Provided text:
## START

RFR: [XS] 8228658: test GetTotalSafepointTime.java fails on fast Linux machines with Total safepoint time 0 ms
Jean Christophe Beyler
jcbeyler at google.com
Wed Jul 31 19:07:36 UTC 2019
Hi Matthias,
Looks good to me :)
Jc
On Wed, Jul 31, 2019 at 7:01 AM Baesken, Matthias <matthias.baesken at sap.com>
wrote:
>
> Hi upload works again, now with webrev :
>
> http://cr.openjdk.java.net/~mbaesken/webrevs/8228658.2/
>
> Best regards, Matthias
>
>
> > -----Original Message-----
> > From: Baesken, Matthias
> > Sent: Mittwoch, 31. Juli 2019 14:05
> > To: 'David Holmes' <david.holmes at oracle.com>; Jean Christophe Beyler
> > <jcbeyler at google.com>
> > Cc: hotspot-dev at openjdk.java.net; serviceability-dev <serviceability-
> > dev at openjdk.java.net>
> > Subject: RE: RFR: [XS] 8228658: test GetTotalSafepointTime.java fails on
> fast
> > Linux machines with Total safepoint time 0 ms
> >
> > Hello, here is a version following the latest proposal of JC .
> >
> > Unfortunately attached as patch, sorry for that - the uploads / pushes
> > currently do not work from here .

## END

Provided data:
## START

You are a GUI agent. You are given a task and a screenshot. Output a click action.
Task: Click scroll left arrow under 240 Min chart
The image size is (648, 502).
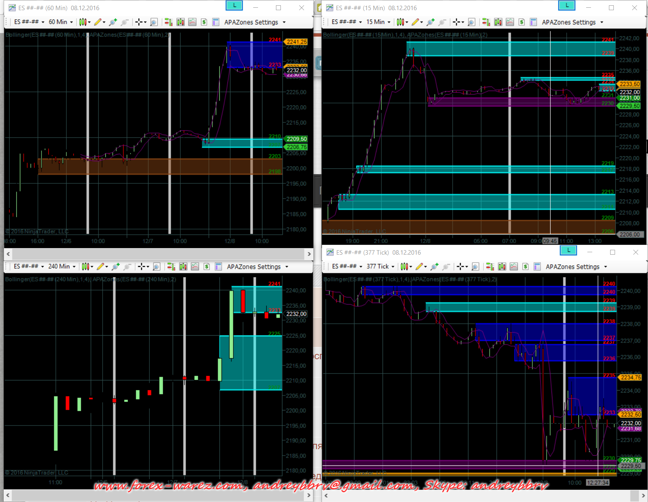pyautogui.click(x=8, y=495)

## END

Objectives:
• A. List every person named in the mailing-list thread about the GetTotalSafepointTime.java test failure, giving each person once by full name.
• B. Write the next part of the mailing-list thread about the GetTotalSafepointTime.java test failure, starting after its final line.

Outputs:
• A.
Jean Christophe Beyler
Matthias Baesken
David Holmes

• B.
> >
> > Best regards, Matthias
> >
> >
> > > -----Original Message-----
> > > From: David Holmes <david.holmes at oracle.com>
> > > Sent: Mittwoch, 31. Juli 2019 05:04
> > > To: Jean Christophe Beyler <jcbeyler at google.com>
> > > Cc: Baesken, Matthias <matthias.baesken at sap.com>; hotspot-
> > > dev at openjdk.java.net; serviceability-dev <serviceability-
> > > dev at openjdk.java.net>
> > > Subject: Re: RFR: [XS] 8228658: test GetTotalSafepointTime.java fails
> on
> > fast
> > > Linux machines with Total safepoint time 0 ms
> > >
> > > On 31/07/2019 9:08 am, Jean Christophe Beyler wrote:
> > > > FWIW, I would have done something like what David was suggesting,
> just
> > > > slightly tweaked:
> > > >
> > > > public static long executeThreadDumps() {
> > > > long value;
> > > > long initial_value = mbean.getTotalSafepointTime();
> > > > do {
> > > > Thread.getAllStackTraces();
> > > > value = mbean.getTotalSafepointTime();
> > > > } while (value == initial_value);
> > > > return value;
> > > > }
> > > >
> > > > This ensures that the value is a new value as opposed to the current
> > > > value and if something goes wrong, as David said, it will timeout;
> which
> > > > is ok.
> > >
> > > Works for me.
> > >
> > > > But I come back to not really understanding why we are doing this at
> > > > this point of relaxing (just get a new value of safepoint time).
> > > > Because, if we accept timeouts now as a failure here, then really the
> > > > whole test becomes:
> > > >
> > > > executeThreadDumps();
> > > > executeThreadDumps();
> > > >
> > > > Since the first call will return when value > 0 and the second call
> will
> > > > return when value2 > value (I still wonder why we want to ensure it
> > > > works twice...).
> > >
> > > The test is trying to sanity check that we are actually recording the
> > > time used by safepoints. So first check is that we can get a non-zero
> > > value; second check is we get a greater non-zero value. It's just a
> > > sanity test to try and catch if something gets unexpectedly broken in
> > > the time tracking code.
> > >
> > > > So both failures and even testing for it is kind of redundant, once
> you
> > > > have a do/while until a change?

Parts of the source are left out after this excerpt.